His teacher seems excellent, he was at a different school for years and while they did have issues at times they never really did anything and as I wasn't sure i didn't pursue it at the time.

The gp said he could refer to cahms but that they prefer to be referred via the school nurse so he's written to her but said I could always go back to him for the referral if necessary. That's for an assessment to be done.

I would like a diagnosis if there is something there as I think he does need more support in school to get through it, I'm also worried that the changes in secondary school could make a big difference to him so it would be good to have things sorted by then. Obviously, I want to help him as much as possible too.

Did it take you long to get a diagnosis?

Ineedalife Tue 30-Oct-12 19:26:51

Hi cheese and welcome to the boardsmile

There are lots of "red flags" for ASD/Aspergers in your list.

My Dd3 has a diagnosis of ASD but we say she has Aspergers because she is very high functioning and we feel that she fits this box better.

FWIW, I think you are right to be thinking about secondary school, that is one of the many reasons we had for taking Dd3 for assessments. We feel that she is going to need lots of support moving into secondary and there is no way she would get it without a dx.

It took us 3.5 years to get a dx but that was because she is a girl and because her old school blocked all our attempts to get help for her.

If I were you I would go back to the GP and take him up on his offer of a referral, you might as well bypass the school nurse.

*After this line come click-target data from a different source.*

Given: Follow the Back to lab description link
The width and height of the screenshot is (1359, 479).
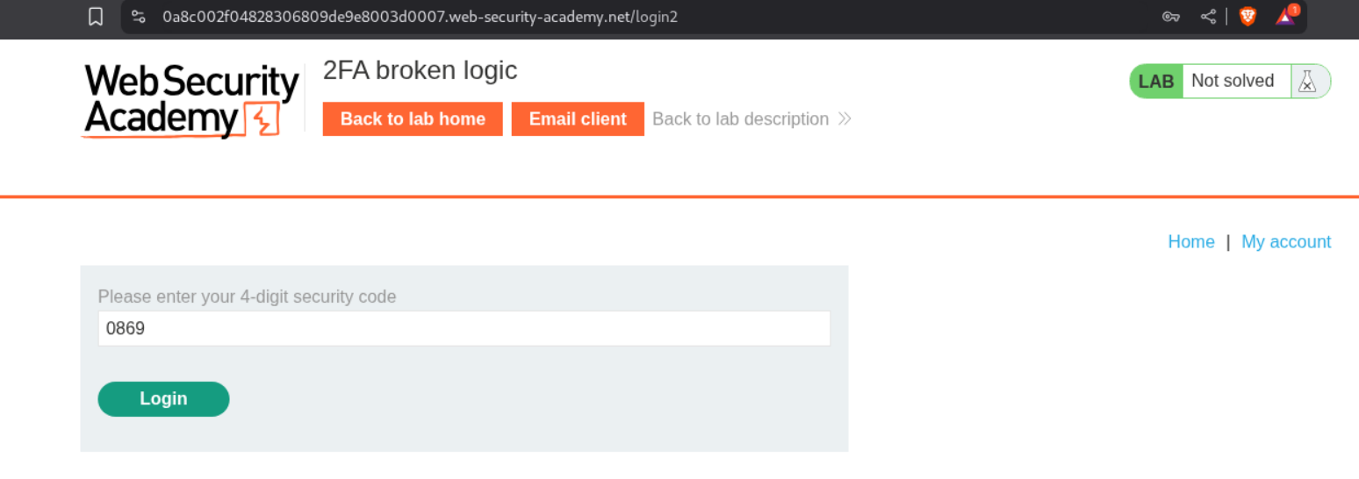Looking at the screenshot, I should [740, 119].
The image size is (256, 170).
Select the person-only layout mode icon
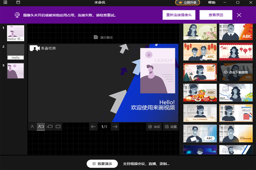tap(32, 127)
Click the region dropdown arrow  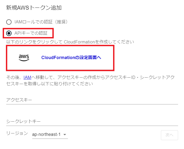[65, 135]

It sounds like you have found a decent school anyway, well done.

Good lucksmile

coff33pot Tue 30-Oct-12 20:31:05

Yes from your list I would say there are a lot flagging towards ASD/Aspergers.

It took 14 months for dx for DS but I had to go second opinion route.

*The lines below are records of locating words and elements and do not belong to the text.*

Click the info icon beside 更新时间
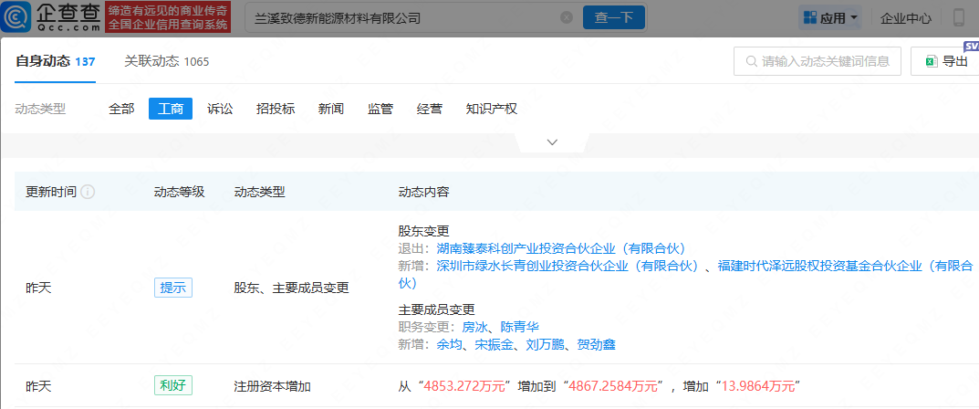The image size is (979, 409). pyautogui.click(x=89, y=193)
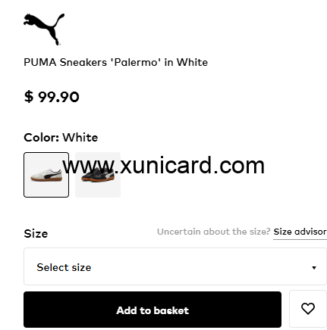The image size is (327, 330).
Task: Click the dollar sign of the price
Action: tap(29, 97)
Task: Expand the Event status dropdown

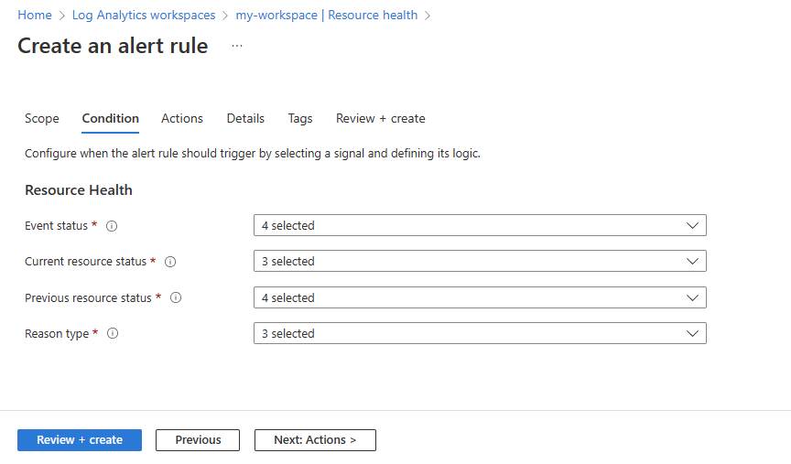Action: tap(480, 225)
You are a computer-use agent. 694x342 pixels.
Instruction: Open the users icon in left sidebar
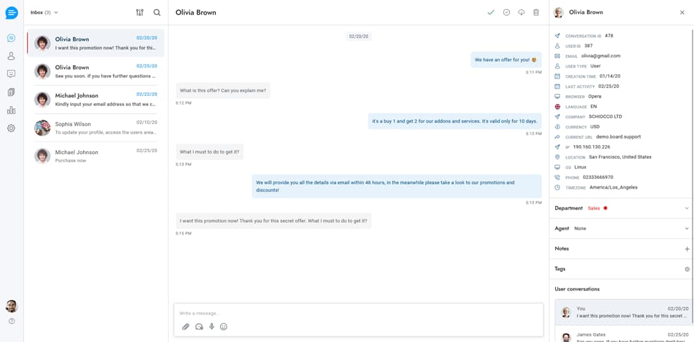tap(12, 55)
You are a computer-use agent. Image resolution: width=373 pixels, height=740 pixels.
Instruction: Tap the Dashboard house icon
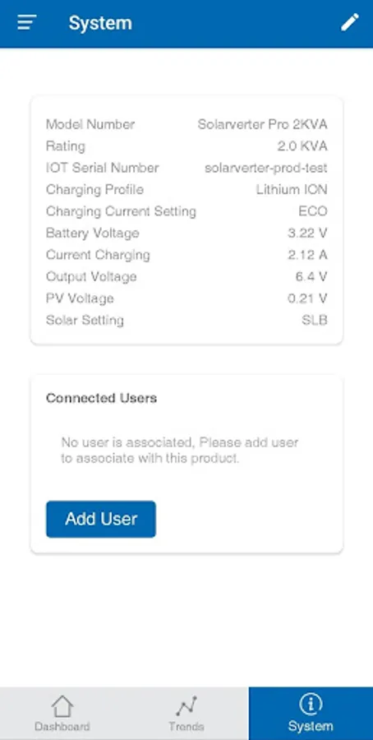click(62, 706)
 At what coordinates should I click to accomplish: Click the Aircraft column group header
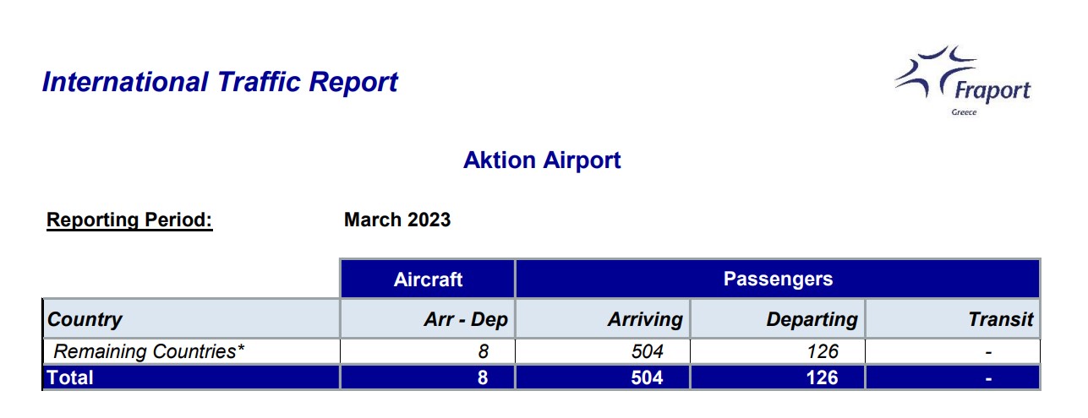(428, 279)

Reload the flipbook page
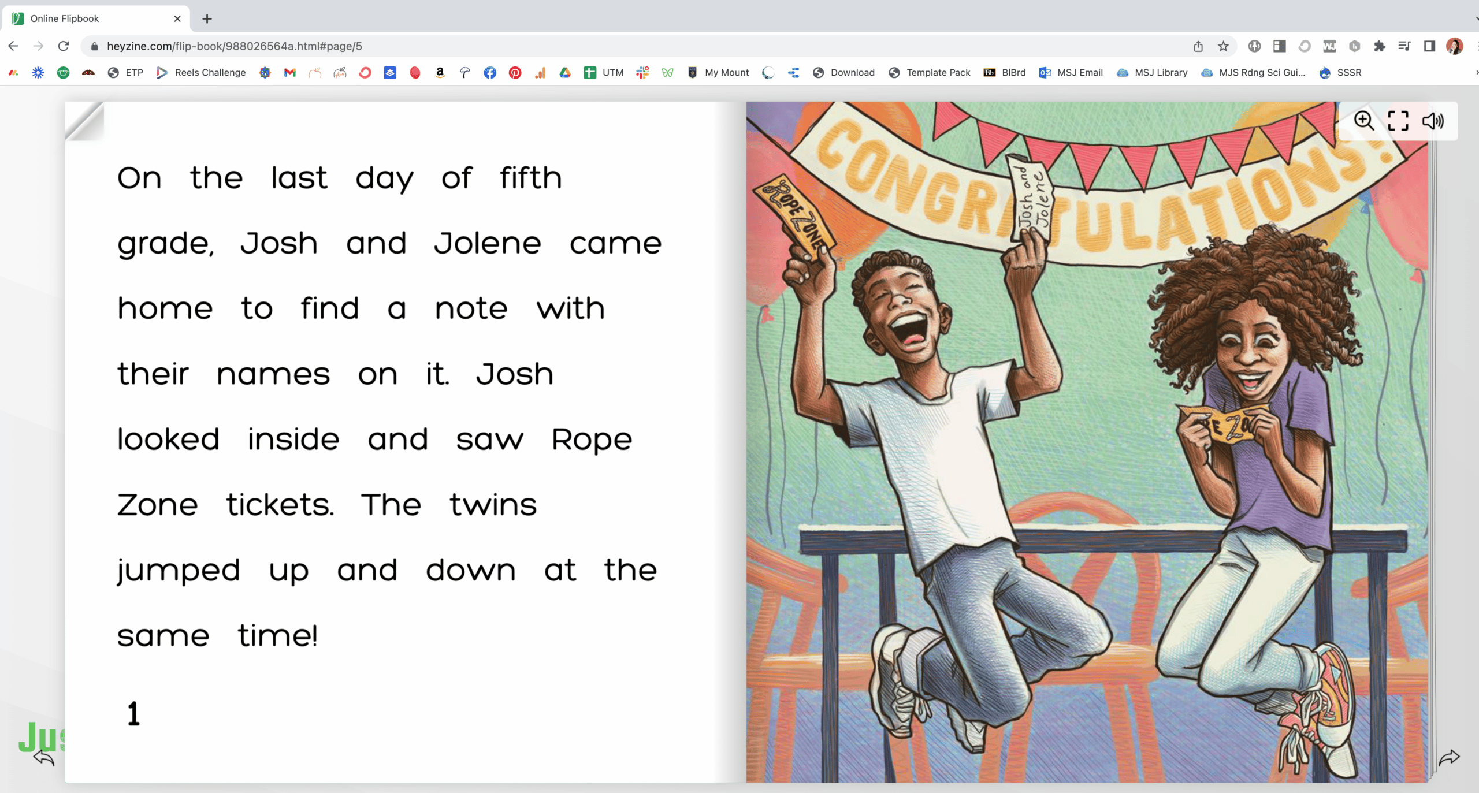coord(64,46)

Take the referral offer from the GP as it can take months to get a date.

School sounds great on spotting and acting on issues smile

CheeseandGherkins Tue 30-Oct-12 22:14:37

Thank you both. I'll make another appointment at the drs tomorrow and see how long that takes, it can take a while sometimes.

Ineedalife it's definitely more so for secondary as he copes ok at the moment, although is getting worse in some areas, but I can see it getting a lot worse when he moves up. Best thing I did was move him to this new school, I'm very impressed with his teacher too.

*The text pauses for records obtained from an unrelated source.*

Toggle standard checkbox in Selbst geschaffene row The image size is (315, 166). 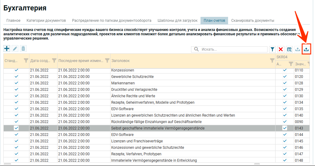click(16, 128)
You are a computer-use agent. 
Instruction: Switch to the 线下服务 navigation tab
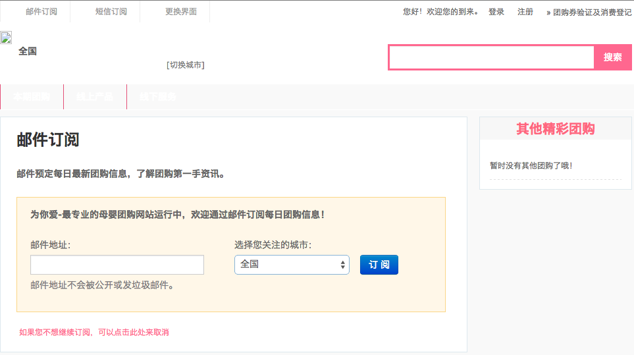click(x=158, y=97)
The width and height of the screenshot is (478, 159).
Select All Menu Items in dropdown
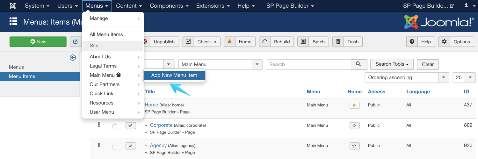tap(106, 34)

coff33pot Why did you need a second opinion? Very pleased with the school, I went into the parents' evening almost holding my breath but after she asked me how I thought he was getting on and I explained my concerns to her I saw her visibly relieved! She said it was good to know we're on the same page and that it's difficult bringing things up so was glad that I had.

suburbandream Wed 31-Oct-12 12:08:24

Morning Cheese, it took us about 18 months to get a diagnosis but our DS was a bit younger. I first went to the GP when he was 4 1/2 as the school said they wouldn't refer until he was 7. He was assessed but although he showed autistic traits they were not 100% sure so he went back at 7 and that's when we got the diagnosis. Although he doesn't really need much help at school, I am definitely glad we have the diagnosis. I'd rather he was labelled autistic than "naughty/quirky/weird"! And if he does need more help in future, at least we have the diagnosis already which will hopefully make things easier. I don't think his school treat him any differently, but it definitely helps that they are aware as they can prepare him for any unexpected occurences and they know what's likely to worry him.